PROBLEM:
Look in the material below for the line holding "You are a GUI". Set it down exactly, with each later line up to and including the line holding "Task: Open '10".

SUPPLIED MATERIAL:
==========

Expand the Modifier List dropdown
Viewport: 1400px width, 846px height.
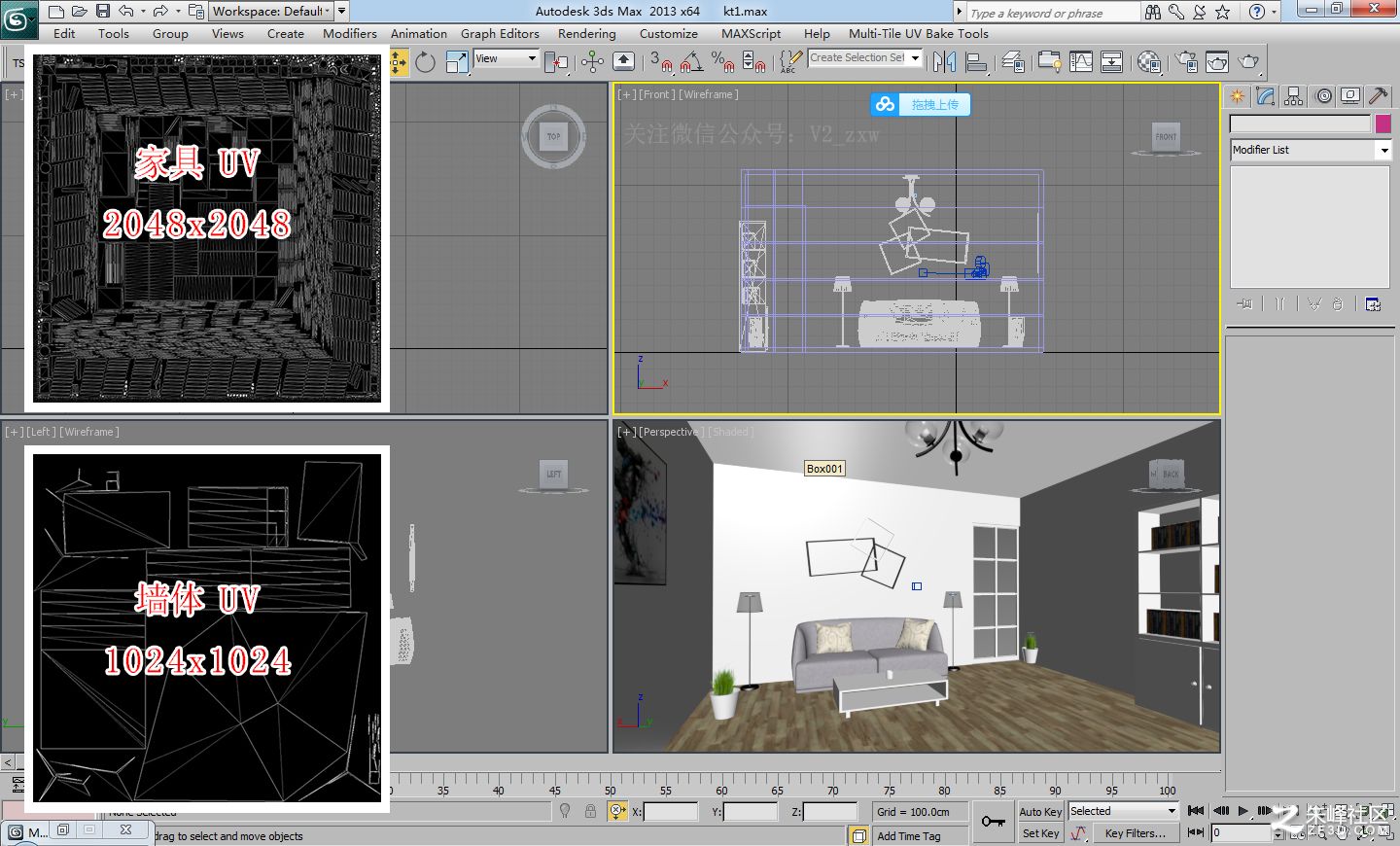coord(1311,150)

==========

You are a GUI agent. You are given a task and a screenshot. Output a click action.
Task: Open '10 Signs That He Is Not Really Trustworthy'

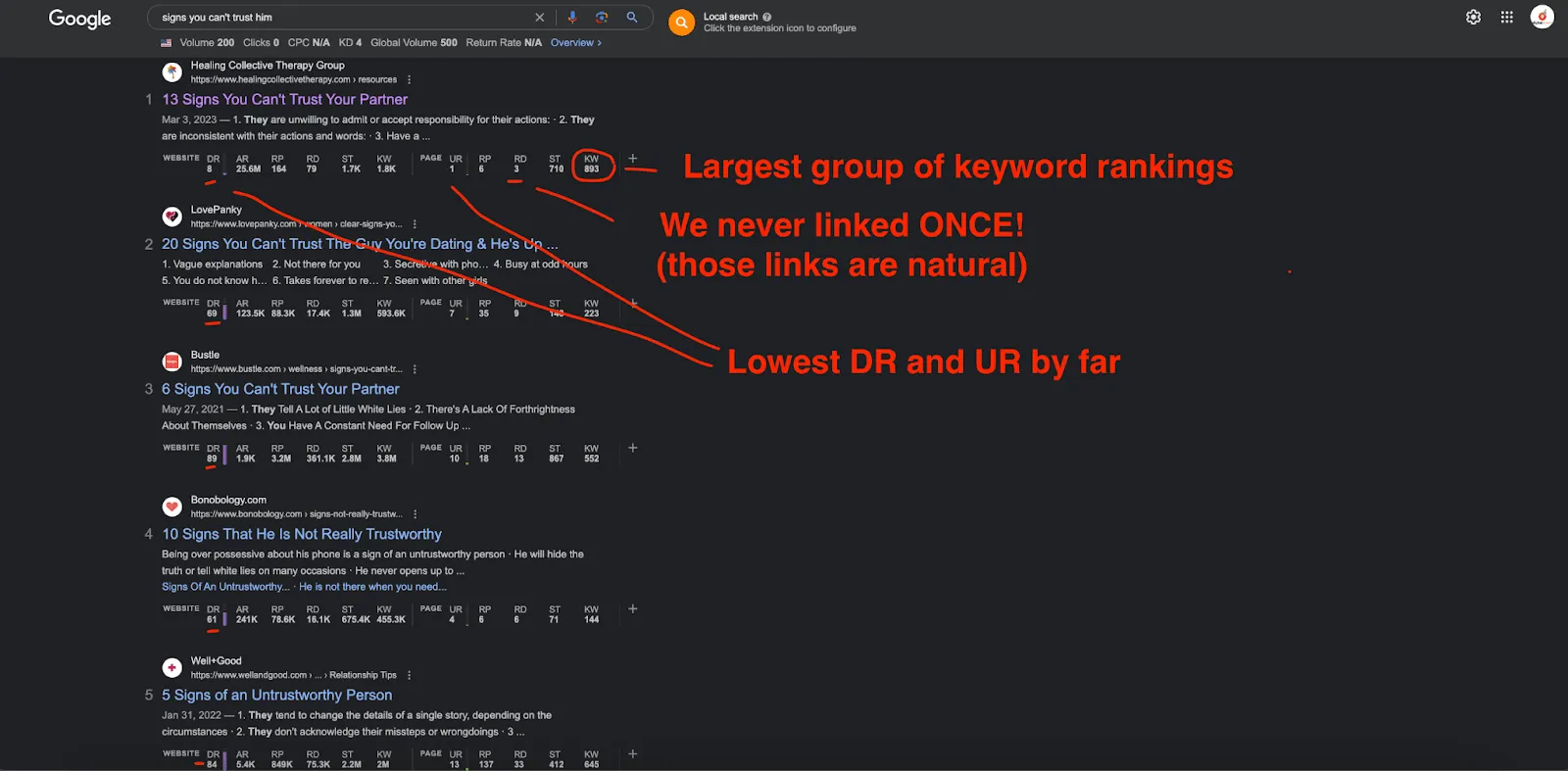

==========

WRITTEN RESPONSE:
You are a GUI agent. You are given a task and a screenshot. Output a click action.
Task: Open '10 Signs That He Is Not Really Trustworthy'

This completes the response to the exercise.